If you are using kubernetes version 1.15 and below you should instead use

kobectl install operator-v1beta1 

Alternatively, you could run the following commands:

kubectl apply -f operator/deploy/crds
kubectl apply -f operator/deploy/service_account.yaml
kubectl apply -f operator/deploy/clusterrole.yaml
kubectl apply -f operator/deploy/clusterrole_binding.yaml
kubectl apply -f operator/deploy/operator.yaml

For Kubernetes version 1.15 and below swap

kubectl apply -f operator/deploy/crds

with

kubectl apply -f operator/deploy/crds-v1beta1

You will get a confirmation message that each resource has successfully been created. This will set the operator running in your Kubernetes cluster and needs to be done only once.

Installation of Networking subsystem

KOBE uses Istio to support network delays between the different deployments. To install Istio first define the version (KOBE was tested with version 1.11.3)

export ISTIO_VERSION=1.11.3

then deploy Istio:

kobectl install istio .

Alternatively, you can consult the official installation guide or you can type the following commands.

curl -L https://istio.io/downloadIstio | sh -
./istio-*/bin/istioctl manifest apply --set profile=default

Installation of the Evaluation Metrics Extraction subsystem

To enable the evaluation metrics extraction subsystem, run

kobectl install efk .

or alternatively the following

helm repo add elastic https://helm.elastic.co
helm repo add kiwigrid https://kiwigrid.github.io
helm install elasticsearch elastic/elasticsearch --set persistence.enabled=false --set replicas=1 --version 7.6.2
helm install elasticsearch elastic/elasticsearch --set persistence.enabled=false --set replicas=1 --version 7.6.2
helm install fluentd kiwigrid/fluentd-elasticsearch -f operator/deploy/efk-config/fluentd-values.yaml --version 8.0.1
kubectl apply -f operator/deploy/efk-config/kobe-kibana-configuration.yaml

These result in the simplest setup of an single-node Elasticsearch that does not persist data across pod recreation, a Fluentd DaemonSet and a Kibana node that exposes a NodePort.

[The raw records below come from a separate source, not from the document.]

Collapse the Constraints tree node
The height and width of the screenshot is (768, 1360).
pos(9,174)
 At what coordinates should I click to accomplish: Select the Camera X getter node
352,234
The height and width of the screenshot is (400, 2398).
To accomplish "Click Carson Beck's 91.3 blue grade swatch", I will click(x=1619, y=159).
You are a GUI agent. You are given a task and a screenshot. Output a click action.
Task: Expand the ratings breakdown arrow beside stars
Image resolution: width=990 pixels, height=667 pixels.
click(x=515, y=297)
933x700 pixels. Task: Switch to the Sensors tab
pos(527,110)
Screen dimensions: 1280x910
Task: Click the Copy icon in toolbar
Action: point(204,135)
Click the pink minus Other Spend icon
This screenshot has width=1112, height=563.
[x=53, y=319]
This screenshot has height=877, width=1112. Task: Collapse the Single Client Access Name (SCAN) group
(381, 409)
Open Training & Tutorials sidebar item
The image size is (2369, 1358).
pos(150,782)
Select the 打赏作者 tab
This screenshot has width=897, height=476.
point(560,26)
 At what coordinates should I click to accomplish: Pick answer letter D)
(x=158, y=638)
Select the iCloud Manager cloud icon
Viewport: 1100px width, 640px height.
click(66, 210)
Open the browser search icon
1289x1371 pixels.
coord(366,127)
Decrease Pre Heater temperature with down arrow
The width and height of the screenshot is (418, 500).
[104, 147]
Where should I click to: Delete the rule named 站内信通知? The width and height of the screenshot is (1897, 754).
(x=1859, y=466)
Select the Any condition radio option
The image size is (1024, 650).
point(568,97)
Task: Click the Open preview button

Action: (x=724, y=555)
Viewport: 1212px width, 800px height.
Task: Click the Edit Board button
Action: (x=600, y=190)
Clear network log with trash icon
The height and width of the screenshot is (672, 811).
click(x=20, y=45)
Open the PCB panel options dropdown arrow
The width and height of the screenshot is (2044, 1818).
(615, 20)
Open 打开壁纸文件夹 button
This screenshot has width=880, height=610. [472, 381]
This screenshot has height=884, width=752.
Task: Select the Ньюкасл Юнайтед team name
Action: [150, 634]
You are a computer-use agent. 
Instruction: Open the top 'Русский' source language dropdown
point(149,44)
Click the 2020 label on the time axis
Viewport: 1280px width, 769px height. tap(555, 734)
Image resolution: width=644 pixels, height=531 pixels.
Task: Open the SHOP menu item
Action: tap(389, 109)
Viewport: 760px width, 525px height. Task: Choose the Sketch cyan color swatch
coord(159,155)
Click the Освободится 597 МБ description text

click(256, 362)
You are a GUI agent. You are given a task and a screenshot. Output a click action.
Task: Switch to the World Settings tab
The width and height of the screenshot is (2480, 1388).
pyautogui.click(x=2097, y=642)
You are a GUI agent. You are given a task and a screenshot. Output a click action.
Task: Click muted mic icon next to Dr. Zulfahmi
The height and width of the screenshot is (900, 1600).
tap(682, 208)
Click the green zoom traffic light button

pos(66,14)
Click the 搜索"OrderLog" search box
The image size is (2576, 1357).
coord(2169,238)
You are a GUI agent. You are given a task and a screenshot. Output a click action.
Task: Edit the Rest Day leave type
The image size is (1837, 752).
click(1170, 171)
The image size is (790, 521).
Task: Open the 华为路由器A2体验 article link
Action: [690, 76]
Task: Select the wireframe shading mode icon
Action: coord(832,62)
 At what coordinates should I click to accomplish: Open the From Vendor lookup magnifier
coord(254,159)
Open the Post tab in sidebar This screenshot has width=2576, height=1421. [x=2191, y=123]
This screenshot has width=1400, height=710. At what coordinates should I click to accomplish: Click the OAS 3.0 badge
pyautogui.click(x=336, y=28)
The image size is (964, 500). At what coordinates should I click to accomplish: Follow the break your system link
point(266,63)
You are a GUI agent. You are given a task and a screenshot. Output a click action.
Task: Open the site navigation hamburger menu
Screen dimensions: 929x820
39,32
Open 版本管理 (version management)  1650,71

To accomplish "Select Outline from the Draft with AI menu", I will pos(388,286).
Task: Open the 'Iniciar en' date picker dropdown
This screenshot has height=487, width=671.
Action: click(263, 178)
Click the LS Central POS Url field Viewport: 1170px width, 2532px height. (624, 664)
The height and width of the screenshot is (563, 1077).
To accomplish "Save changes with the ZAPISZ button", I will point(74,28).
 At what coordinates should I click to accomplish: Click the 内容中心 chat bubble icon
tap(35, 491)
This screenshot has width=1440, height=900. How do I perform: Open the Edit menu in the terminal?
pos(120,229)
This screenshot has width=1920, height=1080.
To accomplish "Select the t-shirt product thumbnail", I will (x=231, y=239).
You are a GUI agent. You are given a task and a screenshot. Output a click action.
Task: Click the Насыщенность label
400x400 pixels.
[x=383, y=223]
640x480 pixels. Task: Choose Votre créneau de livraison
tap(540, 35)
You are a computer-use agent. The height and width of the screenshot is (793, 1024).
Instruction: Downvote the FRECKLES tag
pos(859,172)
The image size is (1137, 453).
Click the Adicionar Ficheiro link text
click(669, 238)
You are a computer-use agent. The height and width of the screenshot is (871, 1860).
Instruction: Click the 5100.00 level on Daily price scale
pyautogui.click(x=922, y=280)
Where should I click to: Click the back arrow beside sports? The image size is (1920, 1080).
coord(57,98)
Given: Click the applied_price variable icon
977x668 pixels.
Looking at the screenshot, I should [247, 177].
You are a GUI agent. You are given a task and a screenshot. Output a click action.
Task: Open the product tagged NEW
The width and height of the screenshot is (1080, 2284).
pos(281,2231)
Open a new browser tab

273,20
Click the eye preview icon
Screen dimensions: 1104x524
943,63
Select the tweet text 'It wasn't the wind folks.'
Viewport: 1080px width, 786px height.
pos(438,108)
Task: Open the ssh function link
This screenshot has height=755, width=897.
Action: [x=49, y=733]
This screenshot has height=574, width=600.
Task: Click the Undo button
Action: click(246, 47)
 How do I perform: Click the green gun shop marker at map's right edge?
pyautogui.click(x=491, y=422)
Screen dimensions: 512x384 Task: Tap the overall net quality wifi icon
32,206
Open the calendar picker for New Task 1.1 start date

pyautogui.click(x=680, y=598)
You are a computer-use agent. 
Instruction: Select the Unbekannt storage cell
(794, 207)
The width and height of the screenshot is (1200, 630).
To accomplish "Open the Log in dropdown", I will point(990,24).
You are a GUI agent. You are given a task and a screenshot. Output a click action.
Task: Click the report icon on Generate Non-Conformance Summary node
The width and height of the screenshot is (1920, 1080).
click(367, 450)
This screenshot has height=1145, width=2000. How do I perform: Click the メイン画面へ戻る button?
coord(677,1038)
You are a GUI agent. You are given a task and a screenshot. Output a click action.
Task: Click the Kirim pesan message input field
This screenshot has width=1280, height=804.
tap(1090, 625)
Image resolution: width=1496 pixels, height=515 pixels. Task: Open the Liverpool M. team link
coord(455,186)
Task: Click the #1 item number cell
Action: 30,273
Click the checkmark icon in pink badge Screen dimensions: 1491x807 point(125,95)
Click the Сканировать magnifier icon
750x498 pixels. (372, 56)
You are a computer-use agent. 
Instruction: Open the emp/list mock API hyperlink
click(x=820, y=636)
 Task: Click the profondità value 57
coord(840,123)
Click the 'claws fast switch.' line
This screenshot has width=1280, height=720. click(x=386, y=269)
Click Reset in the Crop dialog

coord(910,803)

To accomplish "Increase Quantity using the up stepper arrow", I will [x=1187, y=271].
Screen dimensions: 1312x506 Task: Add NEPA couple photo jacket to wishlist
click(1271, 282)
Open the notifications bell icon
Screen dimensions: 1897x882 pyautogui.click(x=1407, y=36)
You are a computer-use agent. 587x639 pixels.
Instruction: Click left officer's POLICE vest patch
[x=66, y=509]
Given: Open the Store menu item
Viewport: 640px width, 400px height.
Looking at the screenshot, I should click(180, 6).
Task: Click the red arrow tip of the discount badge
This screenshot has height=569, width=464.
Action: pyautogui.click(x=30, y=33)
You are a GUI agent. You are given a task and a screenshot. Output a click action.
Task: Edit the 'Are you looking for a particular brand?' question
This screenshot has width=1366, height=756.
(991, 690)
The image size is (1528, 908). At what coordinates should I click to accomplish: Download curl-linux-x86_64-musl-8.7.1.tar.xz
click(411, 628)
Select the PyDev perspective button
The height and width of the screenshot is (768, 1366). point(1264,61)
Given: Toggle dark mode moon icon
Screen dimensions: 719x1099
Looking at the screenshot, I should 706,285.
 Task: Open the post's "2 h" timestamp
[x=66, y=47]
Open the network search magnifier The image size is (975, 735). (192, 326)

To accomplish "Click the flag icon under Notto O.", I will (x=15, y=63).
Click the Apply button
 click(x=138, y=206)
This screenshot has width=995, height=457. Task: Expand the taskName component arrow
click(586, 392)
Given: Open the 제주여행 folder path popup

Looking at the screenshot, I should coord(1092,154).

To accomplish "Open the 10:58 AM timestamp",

After all pods are in Running state Kibana dashboards can be accessed at

http://<NODE-IP>:<NODEPORT>/app/kibana#/dashboard/

where <NODE-IP> the IP of any of the Kubernetes worker nodes and <NODEPORT> the result of kubectl get -o jsonpath="{.spec.ports[0].nodePort}" services kibana-kibana.

The setup can be customized by changing the configuration parameters of each helm chart. Please check the corresponding documentation of each chart for more info.

Example

The typical workflow of defining a KOBE experiment is the following.

  1. Create one DatasetTemplate for each dataset server you want to use in your benchmark.
  2. Define your Benchmark, which should contain a list of datasets and a list of queries.
  3. Create one FederatorTemplate for the federator engine you want to use in your experiment.
  4. Define an Experiment over your previously defined benchmark.

Several examples of the above specifications can be found in the examples directory.

In the following, we show the steps for deploying an experiment on a simple benchmark that comprises three queries over a Semagrow federation of two Virtuoso endpoints.

You can use the kobectl script found in the bin directory for controlling your experiments:

export PATH=`pwd`/bin:$PATH
kobectl help

First, apply the templates for Virtuoso and Semagrow:

kobectl apply examples/dataset-virtuoso/virtuosotemplate.yaml
kobectl apply examples/federator-semagrow/semagrowtemplate.yaml

Then, apply the benchmark.

kobectl apply examples/benchmark-toybench/toybench-simple.yaml

Before running the experiment, you should verify that the datasets are loaded. Use the following command:

kobectl show benchmark toybench-simple

When the datasets are loaded, you should get the following output:

NAME  STATUS
toy1  Running
toy2  Running

Proceed now with the execution of the experiment:

kobectl apply examples/experiment-toybench/toyexp-simple.yaml

As perviously, you can review the state of the experiment with the following command:

kobectl show experiment toyexp-simple

You can now view the evaluation metrics in the Kibana dashboards.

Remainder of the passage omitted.